══ PROVIDED DATA ══

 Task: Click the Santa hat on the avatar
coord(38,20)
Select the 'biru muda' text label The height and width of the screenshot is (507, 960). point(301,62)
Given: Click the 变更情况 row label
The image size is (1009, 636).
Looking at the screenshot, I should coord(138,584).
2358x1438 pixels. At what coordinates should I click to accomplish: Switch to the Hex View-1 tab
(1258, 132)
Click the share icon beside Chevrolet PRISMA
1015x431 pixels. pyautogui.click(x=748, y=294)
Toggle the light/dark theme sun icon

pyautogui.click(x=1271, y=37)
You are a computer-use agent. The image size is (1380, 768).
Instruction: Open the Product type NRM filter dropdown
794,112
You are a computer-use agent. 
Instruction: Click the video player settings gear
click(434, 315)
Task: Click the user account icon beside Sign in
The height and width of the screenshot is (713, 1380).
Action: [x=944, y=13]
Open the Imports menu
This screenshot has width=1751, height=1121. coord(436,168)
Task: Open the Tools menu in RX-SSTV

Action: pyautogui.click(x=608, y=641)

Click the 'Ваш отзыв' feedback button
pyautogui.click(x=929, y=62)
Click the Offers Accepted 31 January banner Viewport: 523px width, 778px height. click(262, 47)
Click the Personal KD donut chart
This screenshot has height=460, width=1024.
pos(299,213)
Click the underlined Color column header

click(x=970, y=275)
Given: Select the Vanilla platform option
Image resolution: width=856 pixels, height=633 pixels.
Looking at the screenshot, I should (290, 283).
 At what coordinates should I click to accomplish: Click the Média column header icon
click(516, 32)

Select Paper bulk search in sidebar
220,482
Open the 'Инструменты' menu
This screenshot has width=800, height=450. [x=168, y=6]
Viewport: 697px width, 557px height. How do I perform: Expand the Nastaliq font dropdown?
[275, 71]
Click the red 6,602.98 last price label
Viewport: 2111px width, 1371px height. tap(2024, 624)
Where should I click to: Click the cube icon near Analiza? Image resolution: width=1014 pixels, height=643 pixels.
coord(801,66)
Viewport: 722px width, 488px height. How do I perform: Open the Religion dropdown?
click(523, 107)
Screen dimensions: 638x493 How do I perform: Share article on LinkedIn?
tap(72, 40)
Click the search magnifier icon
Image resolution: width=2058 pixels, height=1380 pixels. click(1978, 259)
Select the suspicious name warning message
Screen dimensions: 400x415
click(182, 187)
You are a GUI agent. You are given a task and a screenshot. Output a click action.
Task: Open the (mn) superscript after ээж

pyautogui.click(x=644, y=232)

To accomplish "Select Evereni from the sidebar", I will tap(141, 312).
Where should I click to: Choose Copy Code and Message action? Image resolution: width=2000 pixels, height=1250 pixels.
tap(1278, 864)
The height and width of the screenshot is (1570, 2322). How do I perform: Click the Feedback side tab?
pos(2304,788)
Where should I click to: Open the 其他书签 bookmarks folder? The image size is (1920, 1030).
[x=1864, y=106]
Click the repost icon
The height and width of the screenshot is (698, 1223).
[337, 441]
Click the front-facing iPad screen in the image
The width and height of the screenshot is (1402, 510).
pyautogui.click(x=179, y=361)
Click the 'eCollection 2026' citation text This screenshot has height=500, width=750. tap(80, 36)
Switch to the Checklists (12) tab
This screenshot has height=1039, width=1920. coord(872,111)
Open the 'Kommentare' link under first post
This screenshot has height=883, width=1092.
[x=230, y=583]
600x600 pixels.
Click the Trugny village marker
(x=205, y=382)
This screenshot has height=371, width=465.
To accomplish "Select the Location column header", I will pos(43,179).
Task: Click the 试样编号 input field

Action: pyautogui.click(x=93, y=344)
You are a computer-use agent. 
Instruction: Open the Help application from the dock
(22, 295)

═══

Rewrite the lines of data above, putting "column heading" wherever "column header" appears and keeping everything else the same.

- **REPLY**:
 Task: Click the Santa hat on the avatar
coord(38,20)
Select the 'biru muda' text label The height and width of the screenshot is (507, 960). point(301,62)
Given: Click the 变更情况 row label
The image size is (1009, 636).
Looking at the screenshot, I should coord(138,584).
2358x1438 pixels. At what coordinates should I click to accomplish: Switch to the Hex View-1 tab
(1258, 132)
Click the share icon beside Chevrolet PRISMA
1015x431 pixels. pyautogui.click(x=748, y=294)
Toggle the light/dark theme sun icon

pyautogui.click(x=1271, y=37)
You are a computer-use agent. The image size is (1380, 768).
Instruction: Open the Product type NRM filter dropdown
794,112
You are a computer-use agent. 
Instruction: Click the video player settings gear
click(434, 315)
Task: Click the user account icon beside Sign in
The height and width of the screenshot is (713, 1380).
Action: [x=944, y=13]
Open the Imports menu
This screenshot has width=1751, height=1121. coord(436,168)
Task: Open the Tools menu in RX-SSTV

Action: pyautogui.click(x=608, y=641)

Click the 'Ваш отзыв' feedback button
pyautogui.click(x=929, y=62)
Click the Offers Accepted 31 January banner Viewport: 523px width, 778px height. click(262, 47)
Click the Personal KD donut chart
This screenshot has height=460, width=1024.
pos(299,213)
Click the underlined Color column heading

click(x=970, y=275)
Given: Select the Vanilla platform option
Image resolution: width=856 pixels, height=633 pixels.
Looking at the screenshot, I should (290, 283).
 At what coordinates should I click to accomplish: Click the Média column heading icon
click(516, 32)

Select Paper bulk search in sidebar
220,482
Open the 'Инструменты' menu
This screenshot has width=800, height=450. [x=168, y=6]
Viewport: 697px width, 557px height. How do I perform: Expand the Nastaliq font dropdown?
[275, 71]
Click the red 6,602.98 last price label
Viewport: 2111px width, 1371px height. tap(2024, 624)
Where should I click to: Click the cube icon near Analiza? Image resolution: width=1014 pixels, height=643 pixels.
coord(801,66)
Viewport: 722px width, 488px height. How do I perform: Open the Religion dropdown?
click(523, 107)
Screen dimensions: 638x493 How do I perform: Share article on LinkedIn?
tap(72, 40)
Click the search magnifier icon
Image resolution: width=2058 pixels, height=1380 pixels. click(1978, 259)
Select the suspicious name warning message
Screen dimensions: 400x415
click(182, 187)
You are a GUI agent. You are given a task and a screenshot. Output a click action.
Task: Open the (mn) superscript after ээж

pyautogui.click(x=644, y=232)

To accomplish "Select Evereni from the sidebar", I will tap(141, 312).
Where should I click to: Choose Copy Code and Message action? Image resolution: width=2000 pixels, height=1250 pixels.
tap(1278, 864)
The height and width of the screenshot is (1570, 2322). How do I perform: Click the Feedback side tab?
pos(2304,788)
Where should I click to: Open the 其他书签 bookmarks folder? The image size is (1920, 1030).
[x=1864, y=106]
Click the repost icon
The height and width of the screenshot is (698, 1223).
[337, 441]
Click the front-facing iPad screen in the image
The width and height of the screenshot is (1402, 510).
pyautogui.click(x=179, y=361)
Click the 'eCollection 2026' citation text This screenshot has height=500, width=750. tap(80, 36)
Switch to the Checklists (12) tab
This screenshot has height=1039, width=1920. coord(872,111)
Open the 'Kommentare' link under first post
This screenshot has height=883, width=1092.
[x=230, y=583]
600x600 pixels.
Click the Trugny village marker
(x=205, y=382)
This screenshot has height=371, width=465.
To accomplish "Select the Location column heading", I will pos(43,179).
Task: Click the 试样编号 input field

Action: pyautogui.click(x=93, y=344)
You are a computer-use agent. 
Instruction: Open the Help application from the dock
(22, 295)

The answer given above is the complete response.